# Stored records
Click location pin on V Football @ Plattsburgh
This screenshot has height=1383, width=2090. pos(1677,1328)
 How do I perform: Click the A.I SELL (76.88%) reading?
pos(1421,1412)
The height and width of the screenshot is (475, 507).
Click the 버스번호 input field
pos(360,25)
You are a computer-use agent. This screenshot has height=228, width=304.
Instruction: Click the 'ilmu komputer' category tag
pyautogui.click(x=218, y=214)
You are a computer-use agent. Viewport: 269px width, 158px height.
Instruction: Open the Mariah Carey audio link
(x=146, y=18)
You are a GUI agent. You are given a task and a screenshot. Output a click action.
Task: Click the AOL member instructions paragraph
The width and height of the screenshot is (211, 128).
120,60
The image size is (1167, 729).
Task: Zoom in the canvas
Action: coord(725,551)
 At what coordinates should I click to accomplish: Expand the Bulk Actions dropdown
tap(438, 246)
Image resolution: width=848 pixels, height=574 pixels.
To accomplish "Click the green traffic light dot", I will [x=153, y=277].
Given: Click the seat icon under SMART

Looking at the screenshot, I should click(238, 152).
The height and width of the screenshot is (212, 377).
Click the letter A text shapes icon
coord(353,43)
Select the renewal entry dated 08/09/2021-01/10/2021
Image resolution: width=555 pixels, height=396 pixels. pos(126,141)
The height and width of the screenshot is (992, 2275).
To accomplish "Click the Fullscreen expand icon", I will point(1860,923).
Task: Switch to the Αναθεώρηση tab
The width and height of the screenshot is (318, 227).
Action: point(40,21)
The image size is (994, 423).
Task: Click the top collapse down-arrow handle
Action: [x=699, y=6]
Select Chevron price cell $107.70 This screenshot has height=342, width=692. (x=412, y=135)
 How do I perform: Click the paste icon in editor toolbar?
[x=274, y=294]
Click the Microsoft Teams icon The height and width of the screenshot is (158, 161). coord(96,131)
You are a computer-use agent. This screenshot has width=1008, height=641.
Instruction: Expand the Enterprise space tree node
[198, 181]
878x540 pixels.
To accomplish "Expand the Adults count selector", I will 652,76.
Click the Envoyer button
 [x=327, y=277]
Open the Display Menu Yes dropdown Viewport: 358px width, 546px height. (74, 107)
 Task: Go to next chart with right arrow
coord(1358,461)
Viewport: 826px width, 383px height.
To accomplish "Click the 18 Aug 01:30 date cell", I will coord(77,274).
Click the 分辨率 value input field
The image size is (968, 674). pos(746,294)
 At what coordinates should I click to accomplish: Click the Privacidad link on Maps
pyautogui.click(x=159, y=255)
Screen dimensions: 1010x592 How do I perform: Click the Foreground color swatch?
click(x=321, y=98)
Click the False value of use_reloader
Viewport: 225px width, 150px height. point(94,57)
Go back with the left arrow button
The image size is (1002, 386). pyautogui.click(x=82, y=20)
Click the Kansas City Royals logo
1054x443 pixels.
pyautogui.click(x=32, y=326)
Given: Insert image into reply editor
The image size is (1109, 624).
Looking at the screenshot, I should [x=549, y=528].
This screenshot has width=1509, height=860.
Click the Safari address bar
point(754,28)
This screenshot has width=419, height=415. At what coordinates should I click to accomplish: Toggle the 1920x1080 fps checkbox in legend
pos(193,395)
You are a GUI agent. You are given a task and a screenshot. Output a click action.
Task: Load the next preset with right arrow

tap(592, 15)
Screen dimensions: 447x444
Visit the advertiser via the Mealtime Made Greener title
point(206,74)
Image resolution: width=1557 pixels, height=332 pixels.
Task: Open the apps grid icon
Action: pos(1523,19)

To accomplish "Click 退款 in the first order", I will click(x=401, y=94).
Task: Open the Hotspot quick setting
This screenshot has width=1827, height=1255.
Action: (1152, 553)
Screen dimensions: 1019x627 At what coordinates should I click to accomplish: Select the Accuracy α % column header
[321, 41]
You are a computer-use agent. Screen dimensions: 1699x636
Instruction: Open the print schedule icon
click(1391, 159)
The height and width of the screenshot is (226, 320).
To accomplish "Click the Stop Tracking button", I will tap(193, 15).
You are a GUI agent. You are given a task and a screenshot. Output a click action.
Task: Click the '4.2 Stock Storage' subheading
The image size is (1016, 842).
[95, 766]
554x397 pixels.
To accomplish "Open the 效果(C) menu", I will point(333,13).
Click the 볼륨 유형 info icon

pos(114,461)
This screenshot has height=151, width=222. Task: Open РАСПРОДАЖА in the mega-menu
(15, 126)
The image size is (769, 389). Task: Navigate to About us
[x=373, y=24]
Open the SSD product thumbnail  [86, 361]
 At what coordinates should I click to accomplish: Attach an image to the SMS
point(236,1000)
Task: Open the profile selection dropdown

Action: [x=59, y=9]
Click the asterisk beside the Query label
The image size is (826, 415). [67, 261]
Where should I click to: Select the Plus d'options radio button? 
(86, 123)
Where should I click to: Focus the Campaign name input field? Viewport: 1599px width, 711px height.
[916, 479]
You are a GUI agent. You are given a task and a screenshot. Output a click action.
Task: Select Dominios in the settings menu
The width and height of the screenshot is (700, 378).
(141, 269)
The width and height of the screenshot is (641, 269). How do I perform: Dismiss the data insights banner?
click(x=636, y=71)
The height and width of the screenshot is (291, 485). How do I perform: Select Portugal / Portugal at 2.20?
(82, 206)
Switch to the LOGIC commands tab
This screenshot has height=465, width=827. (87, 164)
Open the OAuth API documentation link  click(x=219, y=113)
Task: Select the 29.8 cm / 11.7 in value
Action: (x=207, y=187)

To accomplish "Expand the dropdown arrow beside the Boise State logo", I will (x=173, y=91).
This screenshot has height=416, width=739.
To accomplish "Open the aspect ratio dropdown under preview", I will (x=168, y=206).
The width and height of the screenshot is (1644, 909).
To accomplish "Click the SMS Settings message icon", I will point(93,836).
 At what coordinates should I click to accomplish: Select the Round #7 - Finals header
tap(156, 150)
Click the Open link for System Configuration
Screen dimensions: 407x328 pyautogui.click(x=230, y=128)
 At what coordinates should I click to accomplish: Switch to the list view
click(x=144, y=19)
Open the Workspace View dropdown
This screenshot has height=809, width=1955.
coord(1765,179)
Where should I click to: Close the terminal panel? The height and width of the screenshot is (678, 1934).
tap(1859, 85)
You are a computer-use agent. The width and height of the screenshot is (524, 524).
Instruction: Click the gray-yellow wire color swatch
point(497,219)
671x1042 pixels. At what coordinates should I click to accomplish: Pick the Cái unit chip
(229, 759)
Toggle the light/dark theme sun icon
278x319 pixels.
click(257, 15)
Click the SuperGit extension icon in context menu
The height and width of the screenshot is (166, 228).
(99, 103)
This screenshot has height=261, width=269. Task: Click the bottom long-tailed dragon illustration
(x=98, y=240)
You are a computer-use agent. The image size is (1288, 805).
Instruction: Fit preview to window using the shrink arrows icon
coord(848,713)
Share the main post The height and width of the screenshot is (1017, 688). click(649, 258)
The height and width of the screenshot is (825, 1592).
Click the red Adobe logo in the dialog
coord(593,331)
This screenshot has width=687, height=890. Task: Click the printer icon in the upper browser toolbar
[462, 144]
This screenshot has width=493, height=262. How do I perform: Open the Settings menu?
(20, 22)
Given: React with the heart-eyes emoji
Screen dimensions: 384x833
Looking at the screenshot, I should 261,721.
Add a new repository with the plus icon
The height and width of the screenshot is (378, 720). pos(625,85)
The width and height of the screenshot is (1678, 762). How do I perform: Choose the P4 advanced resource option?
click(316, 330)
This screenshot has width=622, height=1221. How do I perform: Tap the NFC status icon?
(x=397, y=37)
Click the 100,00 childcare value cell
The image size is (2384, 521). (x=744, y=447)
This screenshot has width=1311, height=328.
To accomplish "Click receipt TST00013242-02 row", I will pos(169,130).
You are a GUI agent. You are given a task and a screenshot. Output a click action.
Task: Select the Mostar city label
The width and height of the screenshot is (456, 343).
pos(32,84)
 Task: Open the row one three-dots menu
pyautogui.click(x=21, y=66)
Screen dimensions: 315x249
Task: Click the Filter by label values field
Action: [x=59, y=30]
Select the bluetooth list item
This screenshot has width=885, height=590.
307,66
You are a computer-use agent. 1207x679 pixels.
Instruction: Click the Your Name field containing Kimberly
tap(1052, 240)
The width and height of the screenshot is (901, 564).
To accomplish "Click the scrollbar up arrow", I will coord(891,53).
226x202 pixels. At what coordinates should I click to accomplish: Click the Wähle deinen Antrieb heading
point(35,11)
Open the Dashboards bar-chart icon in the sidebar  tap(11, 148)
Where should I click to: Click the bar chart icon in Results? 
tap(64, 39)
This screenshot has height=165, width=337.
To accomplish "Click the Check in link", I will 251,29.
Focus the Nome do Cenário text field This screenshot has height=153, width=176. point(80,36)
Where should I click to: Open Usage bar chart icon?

# Exercise prompt
Lay out everything from the start of the entries down to and including the line that contains "coord(353,43)" as a Markdown table with the columns No. and Line. Give each row its number and omit blank lines.

# Reply to the task
| No. | Line |
|---|---|
| 1 | Click location pin on V Football @ Plattsburgh |
| 2 | This screenshot has height=1383, width=2090. pos(1677,1328) |
| 3 |  How do I perform: Click the A.I SELL (76.88%) reading? |
| 4 | pos(1421,1412) |
| 5 | The height and width of the screenshot is (475, 507). |
| 6 | Click the 버스번호 input field |
| 7 | pos(360,25) |
| 8 | You are a computer-use agent. This screenshot has height=228, width=304. |
| 9 | Instruction: Click the 'ilmu komputer' category tag |
| 10 | pyautogui.click(x=218, y=214) |
| 11 | You are a computer-use agent. Viewport: 269px width, 158px height. |
| 12 | Instruction: Open the Mariah Carey audio link |
| 13 | (x=146, y=18) |
| 14 | You are a GUI agent. You are given a task and a screenshot. Output a click action. |
| 15 | Task: Click the AOL member instructions paragraph |
| 16 | The width and height of the screenshot is (211, 128). |
| 17 | 120,60 |
| 18 | The image size is (1167, 729). |
| 19 | Task: Zoom in the canvas |
| 20 | Action: coord(725,551) |
| 21 |  At what coordinates should I click to accomplish: Expand the Bulk Actions dropdown |
| 22 | tap(438, 246) |
| 23 | Image resolution: width=848 pixels, height=574 pixels. |
| 24 | To accomplish "Click the green traffic light dot", I will [x=153, y=277]. |
| 25 | Given: Click the seat icon under SMART |
| 26 | Looking at the screenshot, I should click(238, 152). |
| 27 | The height and width of the screenshot is (212, 377). |
| 28 | Click the letter A text shapes icon |
| 29 | coord(353,43) |